WHAT YOU NEED TO DO: Extract all lines that hold "green" from the records below.

DATA UNDER STUDY:
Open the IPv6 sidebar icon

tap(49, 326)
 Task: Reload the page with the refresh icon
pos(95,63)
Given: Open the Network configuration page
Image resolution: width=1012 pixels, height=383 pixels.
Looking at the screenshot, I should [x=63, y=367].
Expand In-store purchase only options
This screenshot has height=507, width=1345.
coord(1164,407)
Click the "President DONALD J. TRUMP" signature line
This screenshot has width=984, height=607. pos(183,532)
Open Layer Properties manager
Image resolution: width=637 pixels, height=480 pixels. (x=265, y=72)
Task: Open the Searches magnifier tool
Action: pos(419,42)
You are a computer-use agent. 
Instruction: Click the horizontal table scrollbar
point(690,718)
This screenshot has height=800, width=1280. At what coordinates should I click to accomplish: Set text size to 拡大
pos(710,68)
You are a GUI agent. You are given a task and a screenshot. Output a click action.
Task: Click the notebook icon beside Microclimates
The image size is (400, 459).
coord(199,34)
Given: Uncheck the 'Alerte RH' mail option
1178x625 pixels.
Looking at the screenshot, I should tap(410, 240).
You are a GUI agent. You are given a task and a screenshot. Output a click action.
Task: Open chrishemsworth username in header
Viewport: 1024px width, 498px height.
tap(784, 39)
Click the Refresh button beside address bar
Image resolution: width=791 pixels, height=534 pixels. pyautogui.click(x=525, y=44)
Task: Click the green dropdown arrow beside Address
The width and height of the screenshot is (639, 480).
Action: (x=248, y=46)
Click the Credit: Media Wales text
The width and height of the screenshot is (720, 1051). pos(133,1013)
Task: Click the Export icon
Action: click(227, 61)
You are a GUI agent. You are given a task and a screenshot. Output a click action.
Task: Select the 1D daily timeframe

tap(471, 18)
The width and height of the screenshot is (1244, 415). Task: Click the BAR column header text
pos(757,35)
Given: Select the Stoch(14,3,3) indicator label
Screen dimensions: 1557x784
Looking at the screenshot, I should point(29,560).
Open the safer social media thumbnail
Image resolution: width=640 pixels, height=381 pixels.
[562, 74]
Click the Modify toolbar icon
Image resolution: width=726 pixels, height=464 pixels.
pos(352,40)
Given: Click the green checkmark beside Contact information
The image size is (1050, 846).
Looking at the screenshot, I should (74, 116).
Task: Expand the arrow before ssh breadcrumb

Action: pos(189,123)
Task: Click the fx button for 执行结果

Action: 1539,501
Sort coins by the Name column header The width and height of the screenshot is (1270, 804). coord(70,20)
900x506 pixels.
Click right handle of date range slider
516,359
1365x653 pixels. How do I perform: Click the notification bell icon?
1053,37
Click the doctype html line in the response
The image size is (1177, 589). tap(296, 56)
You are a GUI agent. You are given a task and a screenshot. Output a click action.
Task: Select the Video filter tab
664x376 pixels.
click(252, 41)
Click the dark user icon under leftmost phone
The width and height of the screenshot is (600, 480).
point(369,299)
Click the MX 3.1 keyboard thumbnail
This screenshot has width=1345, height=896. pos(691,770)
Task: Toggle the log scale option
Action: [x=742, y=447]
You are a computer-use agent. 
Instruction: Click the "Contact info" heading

EXPECTED ANSWER:
Task: Click the green dropdown arrow beside Address
Given: Click the green checkmark beside Contact information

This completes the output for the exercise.